--- Selected passage ---
Keaton’s third feature is a breathtakingly virtuosic display of every silent comedy technique imaginable, from his own formidable physical skills to some then-groundbreaking camera trickery.
“Still a delight to watch... it clearly illustrates the crossroads of several traditions of American film and stage comedy, mime, satire and parody that Keaton embodies.”
Andrew Horton, Buster Keaton’s Sherlock Jr, 1997
While there is endless debate as to which is the funniest of Buster Keaton’s 1920s features, there’s little doubt as to which is the cleverest. Anticipating Jean-Luc Godard and postmodernism by decades, the detective fantasy Sherlock Jr. largely takes place inside the head of a hapless and wronged cinema projectionist (Keaton) who – in a sequence that’s a technical marvel to this day – dreams himself into the screen only to be flummoxed by the film’s editing. But that’s merely one relatively early set-piece out of dozens, including a stunt so dangerous that it broke Keaton’s neck – something he wouldn’t discover until a routine medical examination over a decade later.
Always a fan of film technology, Keaton here pushes film special effects to their then limits, though some of the most effective moments make use of old-fashioned vaudeville stage mechanics – such as the moment when he leaps “through” his disguised assistant to evade pursuers.
Keaton’s many acolytes range from Jacques Tati to Jackie Chan, while Samuel Beckett chose him to embody a bewildered Everyman in his sole cinema project Film (1965).

--- Activity list ---
(a) In the passage on Sherlock Jr., how did Keaton find out that a stunt had broken his neck?
(b) Condense the paragraph of the passage on Sherlock Jr. that begins "While there is endless debate" into a shorter version that keeps its main facts.

--- Data ---

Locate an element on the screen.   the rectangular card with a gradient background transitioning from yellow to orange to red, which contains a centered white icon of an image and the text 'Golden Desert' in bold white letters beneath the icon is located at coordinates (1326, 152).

--- Solutions for each task ---
(a) He discovered it during a routine medical examination more than a decade later.

(b) People argue over which of Buster Keaton's 1920s features is funniest, but Sherlock Jr. is clearly the cleverest. Decades ahead of Jean-Luc Godard and postmodernism, this detective fantasy happens mostly in the mind of a hapless, wronged cinema projectionist played by Keaton. In a sequence that is still a technical marvel, he dreams himself into the screen and is baffled by the film's editing. That is only one early set-piece among dozens. Another is a stunt so dangerous that it broke Keaton's neck, which he learned only at a routine medical examination over a decade later.